==== Records to use

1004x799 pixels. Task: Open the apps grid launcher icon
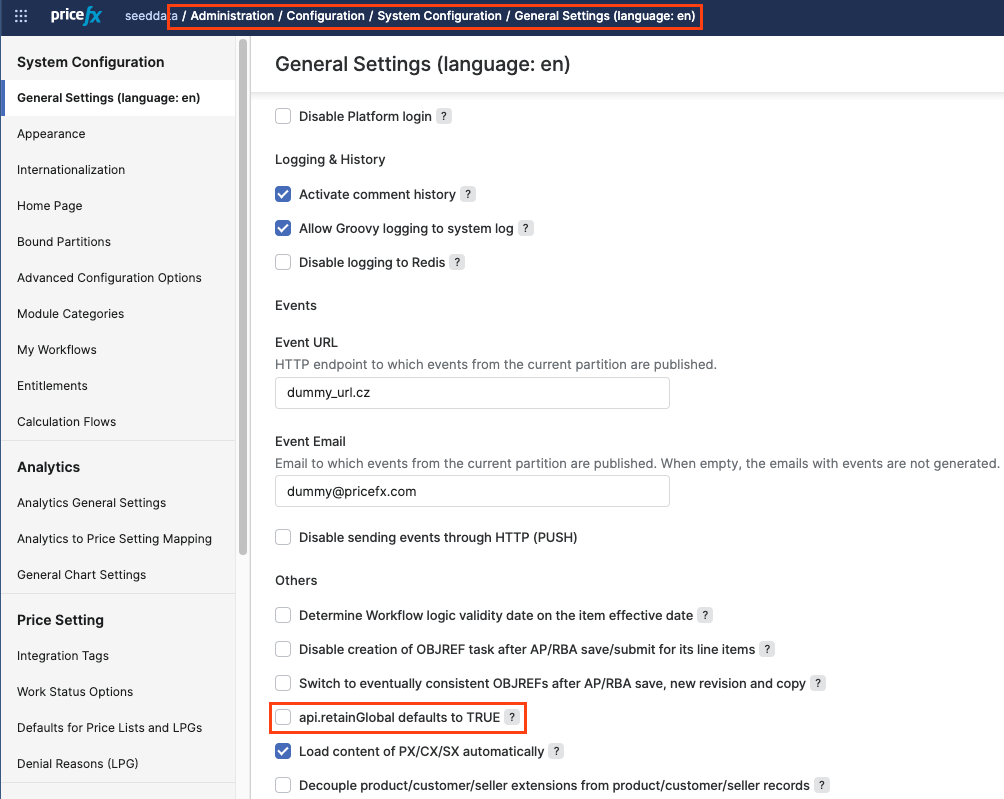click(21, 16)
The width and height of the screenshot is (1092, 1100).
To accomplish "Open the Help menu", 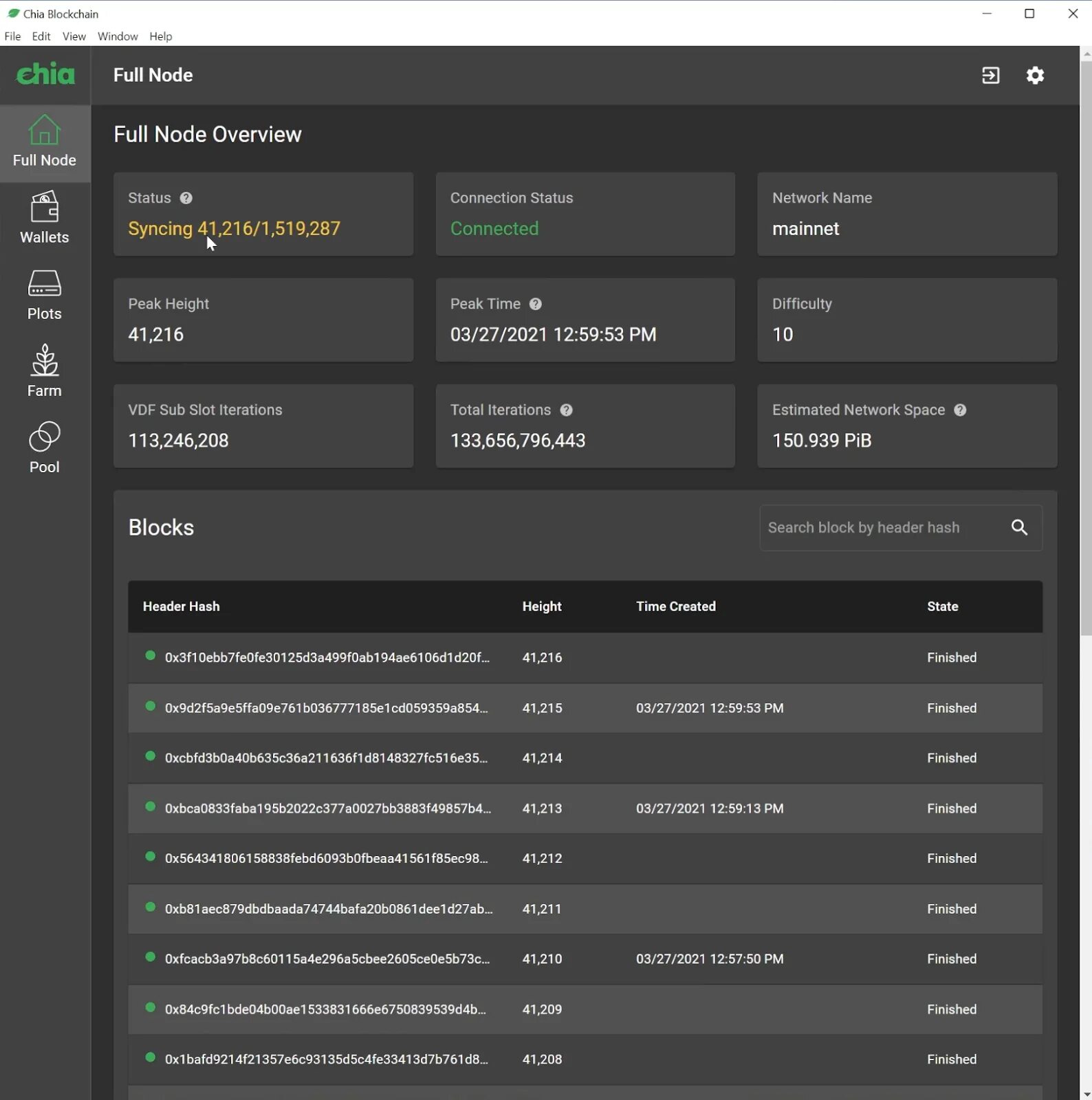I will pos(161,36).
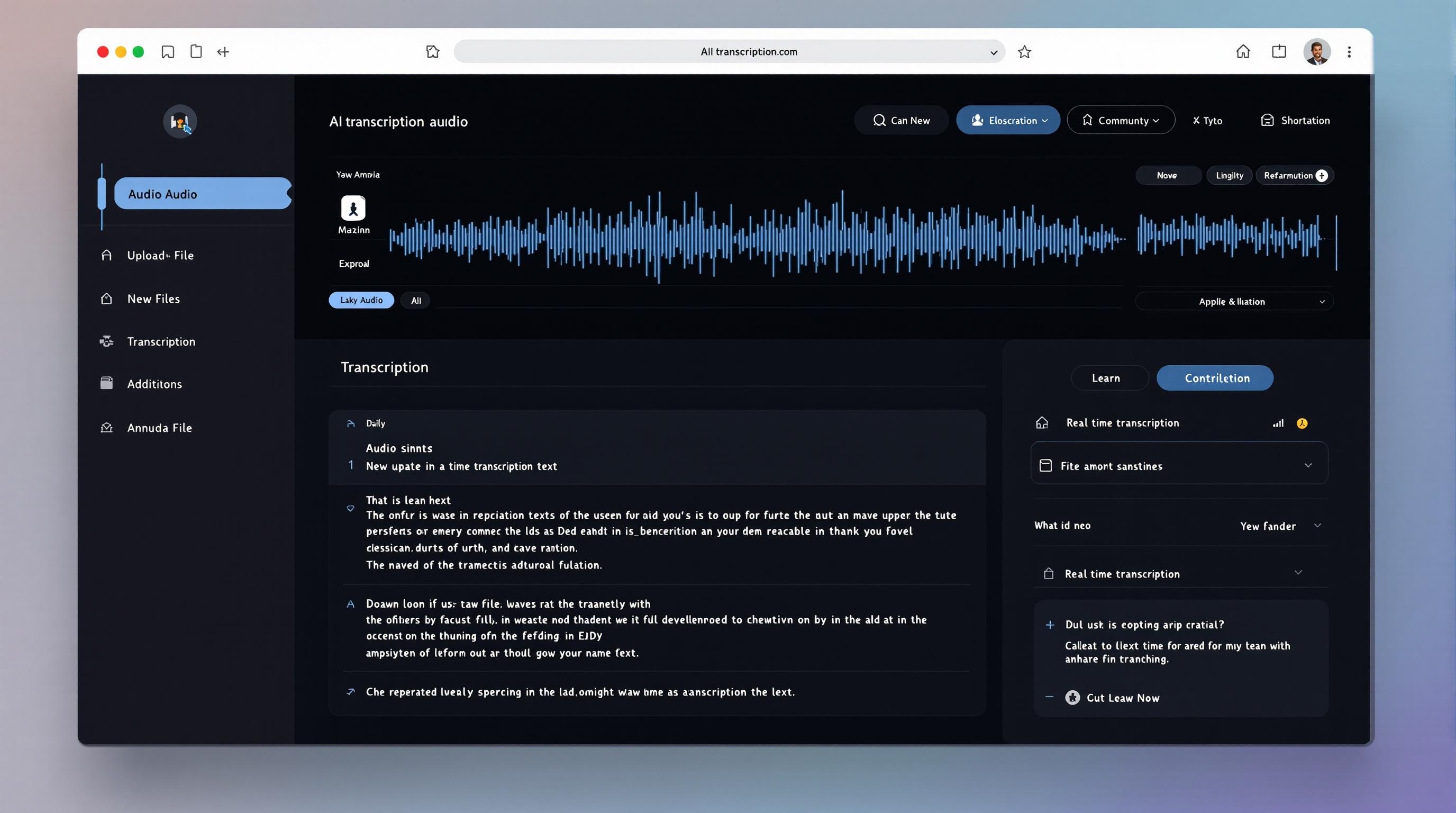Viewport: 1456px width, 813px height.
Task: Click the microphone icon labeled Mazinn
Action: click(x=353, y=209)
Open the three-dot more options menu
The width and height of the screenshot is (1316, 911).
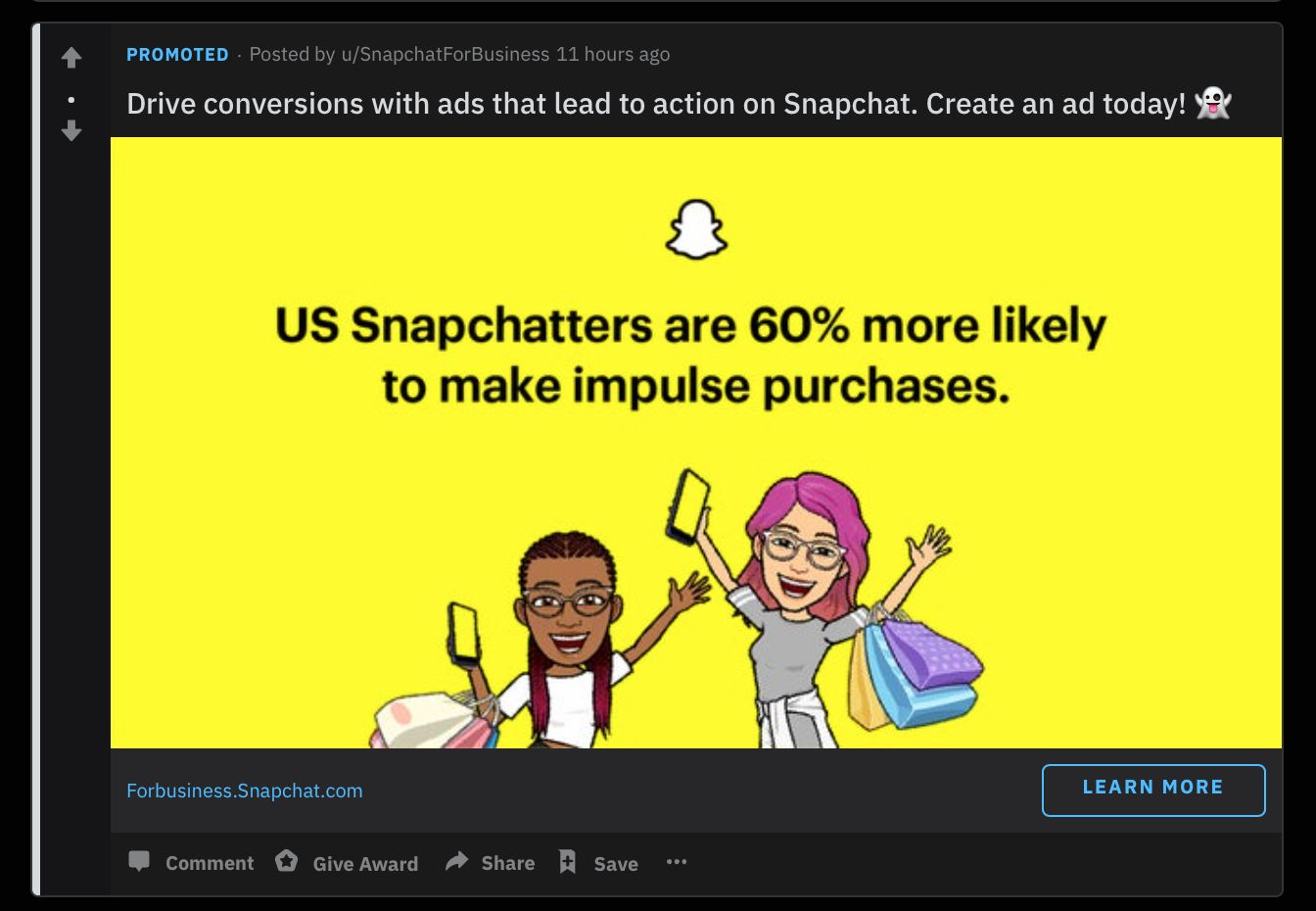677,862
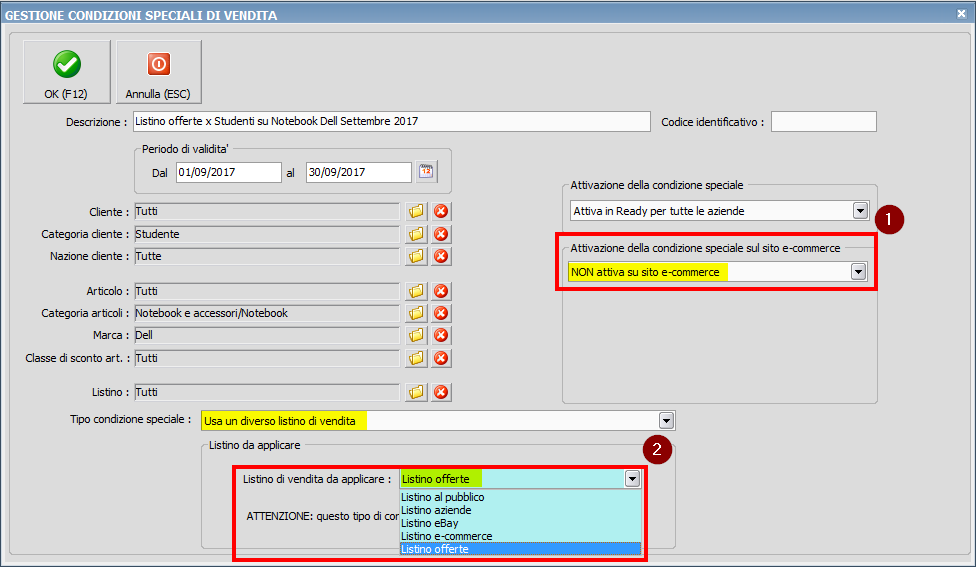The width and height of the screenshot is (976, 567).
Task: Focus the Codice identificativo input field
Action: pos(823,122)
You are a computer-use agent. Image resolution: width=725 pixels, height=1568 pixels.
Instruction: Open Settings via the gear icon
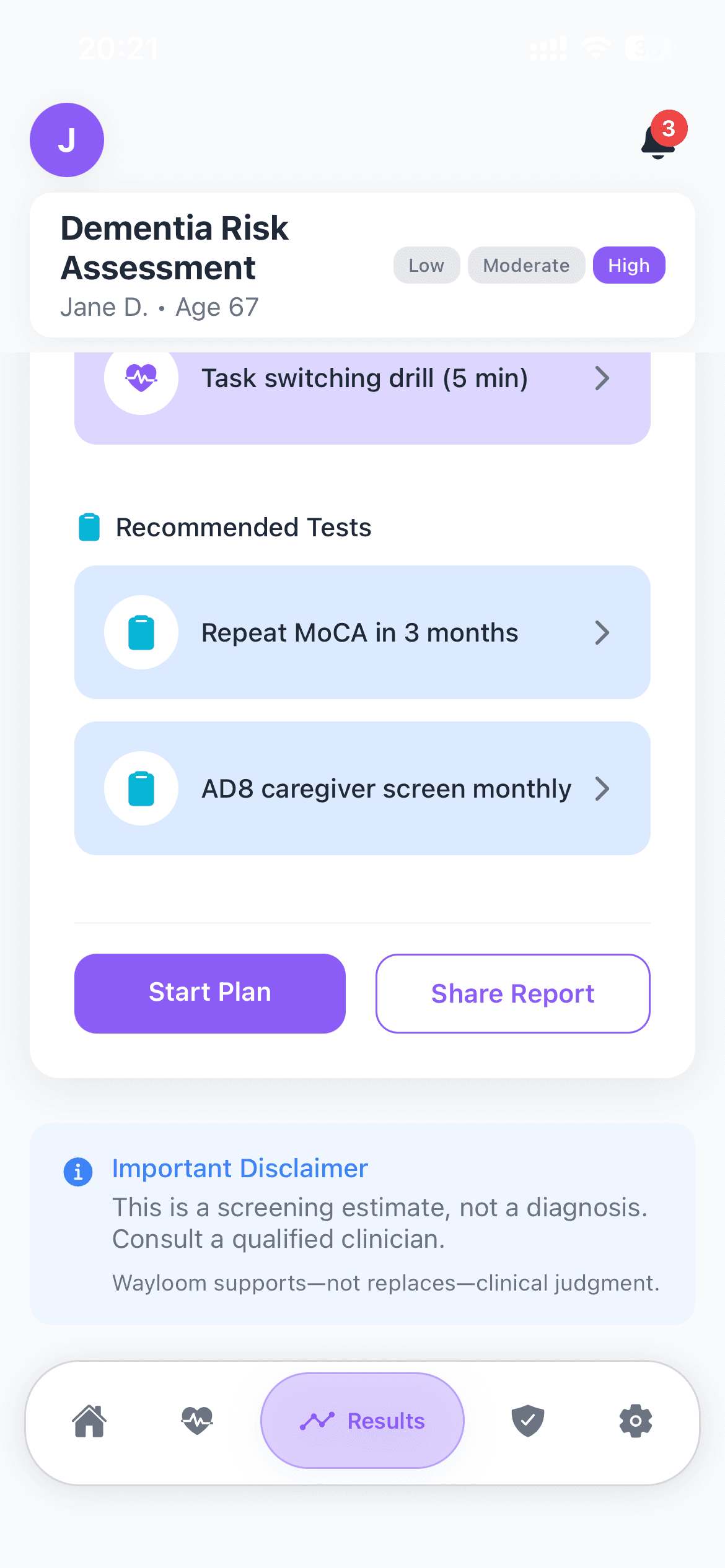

========

- **What to work on**
State how many lines of the records contain the string "pixels", with case counting. Give only the number.

- **Full solution**
2